Le héros d'Homo eroticus, interprété par le grand dadais Lando Buzzanca, a pour particularité d'être à la fois étonnamment doté par la nature (que les chaisières néo-puritaines tendance Christine Boutin ou Najat Vallaud-Belkacem ne s'offusquent pas : le cinéaste se gardera bien de montrer l'objet du délit) et de posséder... trois testicules !

 

Une comédie italienne entièrement axée autour de la particularité anatomique de son héros et aussi à cheval (si j'ose dire!) sur les questions de la virilité ne laissait pas forcément présager que du bon, surtout pour ceux qui gardent en mémoire ce que deviendra le genre au milieu des années 70 avec les sagas où sévira la divine Edwige Fenech (de « la toubib » à « la flic » en passant par « La prof »).
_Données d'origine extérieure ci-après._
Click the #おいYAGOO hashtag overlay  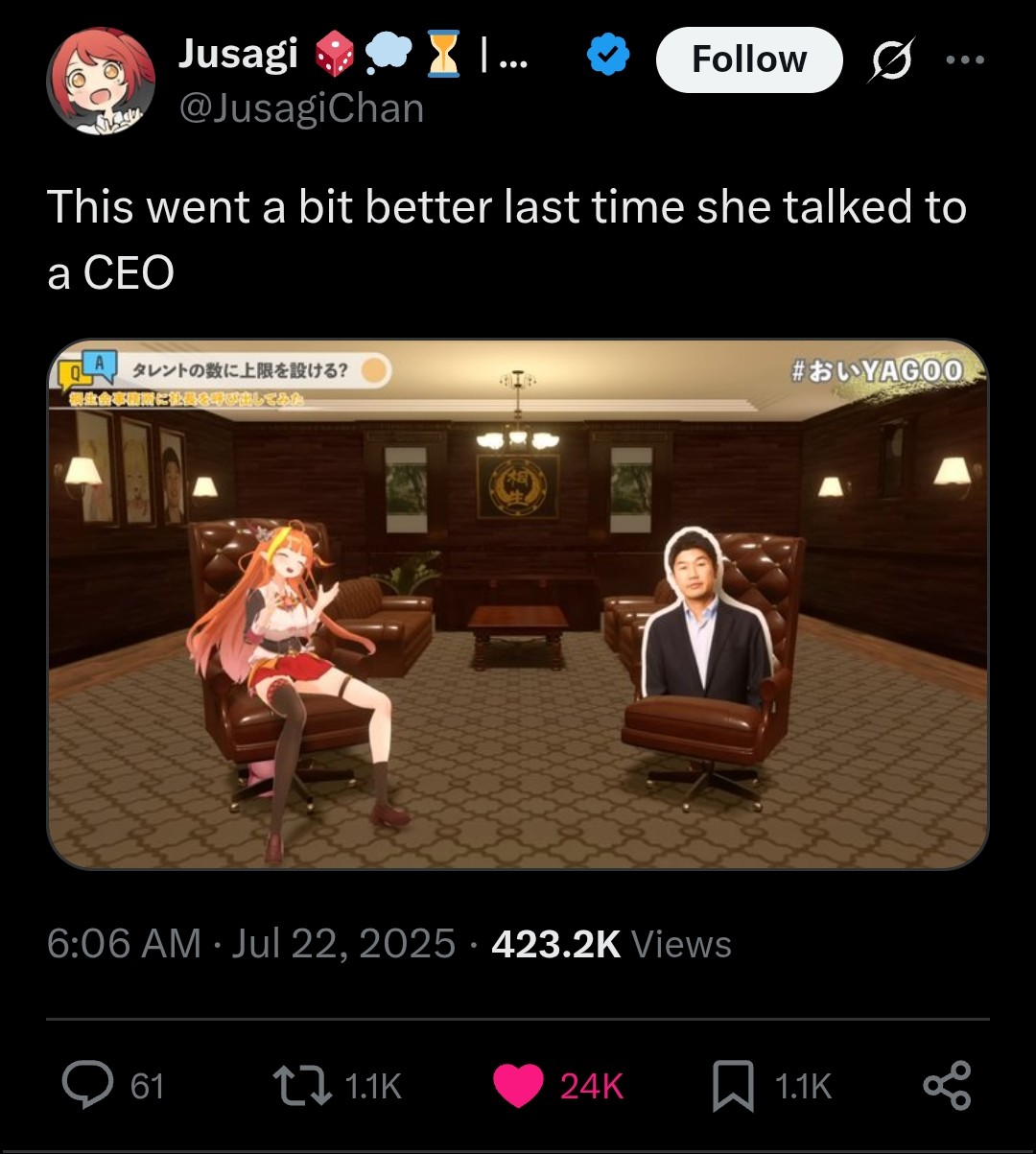tap(877, 369)
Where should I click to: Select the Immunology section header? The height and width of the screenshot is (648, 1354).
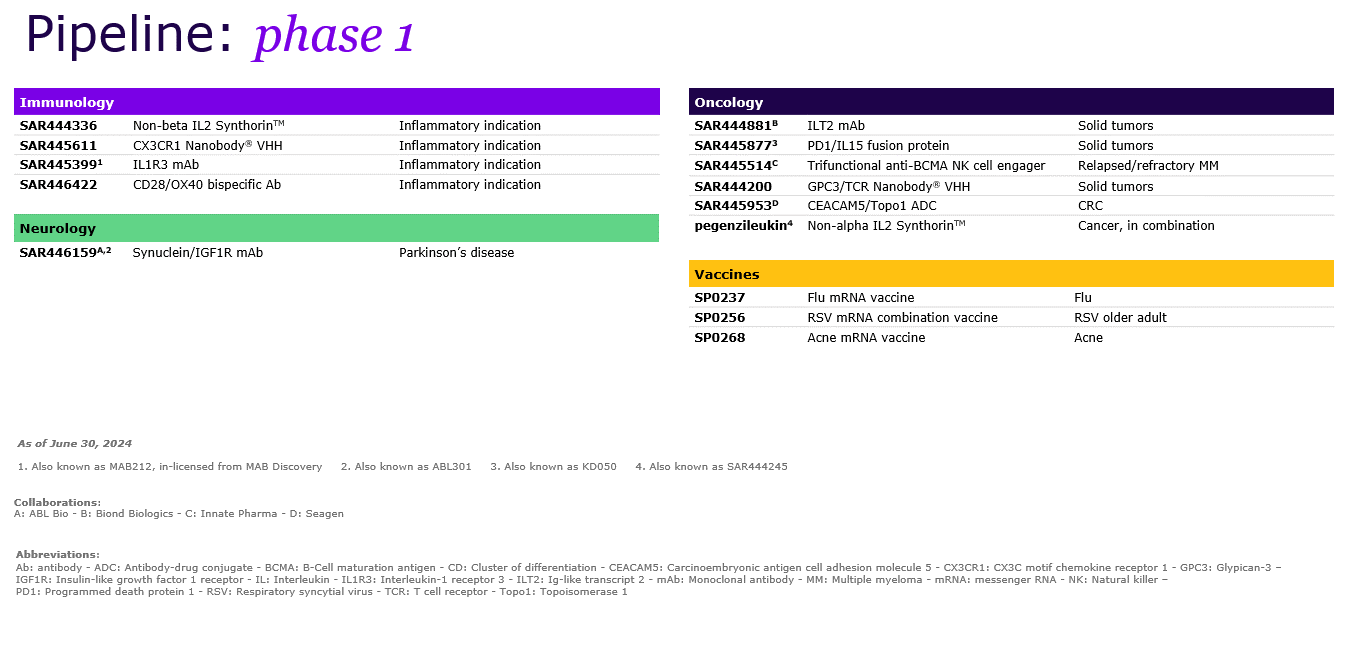pos(66,102)

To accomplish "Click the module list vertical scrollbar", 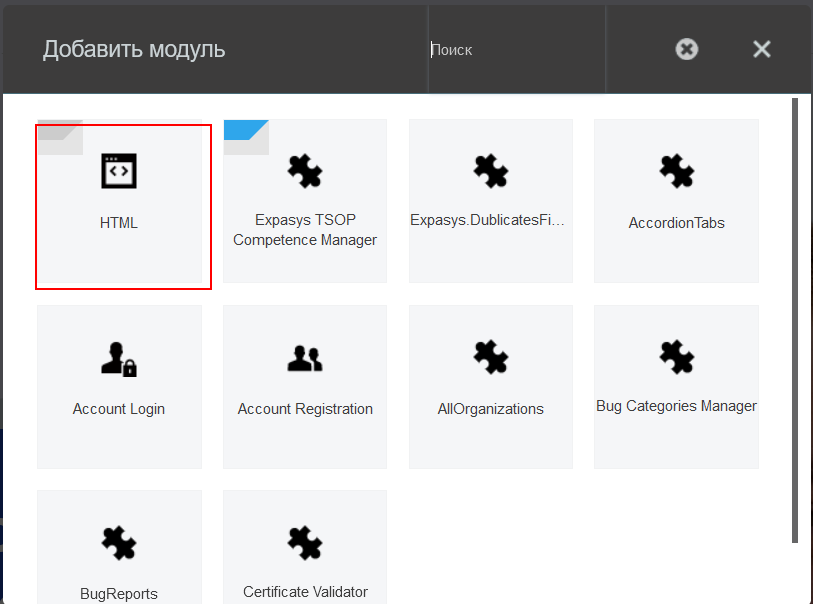I will click(795, 320).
Et pourtant, Homo eroticus s'avère être un film plutôt sympathique. Un peu débile, certes, mais parfois assez drôle. On se surprend même à rire aux éclats lors de la scène où Bernard Blier (absolument génial à chacune de ses apparitions) découvre le secret de Mickaël. Les mines qu'il prend en découvrant ce que le cinéaste laisse prudemment hors-champ sont irrésistibles.

 

Homo eroticus s'inscrit dans une période charnière de la comédie à l'italienne. Elle poursuit, d'une certaine manière, l'âge d'or du genre en se riant de la virilité méditerranéenne et en offrant aux spectateurs un propos assez satirique (la grande bourgeoisie et ses mœurs dissolues sont souvent raillées). D'un autre côté, le ton devient plus « leste » : sans être encore de la grosse gaudriole où l'érotisme jouera un rôle primordial, le film est assez évocateur et vise, la plupart du temps, sous la ceinture. Mais comme Marco Vicario évite d'en montrer trop, l'humour du film repose aussi sur cette dichotomie entre un propos totalement graveleux et des images relativement sages (au mieux, on apercevra quelques poitrines dénudées).

 

On regrettera cependant que les éditions LCJ ne proposent ici qu'une simple version française. En effet, même sans parler italien, je pense que l'on perd pas mal en traduisant cette comédie dont certains ressorts reposent sur l'opposition entre les particularisme locaux. Jean Gili le rappelait dans un supplément de Hold-up à la Milanaise : la comédie italienne a beaucoup joué sur les rivalités Nord/Sud. Ici, Mickaël débarque de sa Sicile (c'est, en quelque sorte, un archétype du « mâle italien ») pour arriver à Bergame. Engagé comme domestique, il va connaître une ascension sociale digne du Bel-Ami de Maupassant grâce à ses performances amoureuses. Le film joue sur l'opposition entre une Italie du nord aux mœurs libérées (toutes ces bourgeoises qui se disputent le bel étalon) et une Italie du sud archaïque et régie par des mœurs ancestrales (la jeune adolescente dont s'éprend Mickaël et dont le père est un coiffeur mafieux).

 

Alors nous ne prétendrons pas qu'Homo Eroticus appartient à l'âge d'or de la comédie italienne et qu'il s'agit d'un chef-d’œuvre. Mais Marco Vicario (je n'ai vu aucun de ses films mais il semble avoir persisté dans le genre avec Ce cochon de Paolo -où apparaît Ornella Muti !- et L'érotomane) parvient à imprimer à son récit un certain rythme, à jouer sur des gags visuels assez amusants (ne pouvant montrer l'objet du délit, il est obligé de procéder par métonymie) qui parviennent à compenser (pas toujours) la lourdeur du comique et une vulgarité dont il ne se défera pas totalement...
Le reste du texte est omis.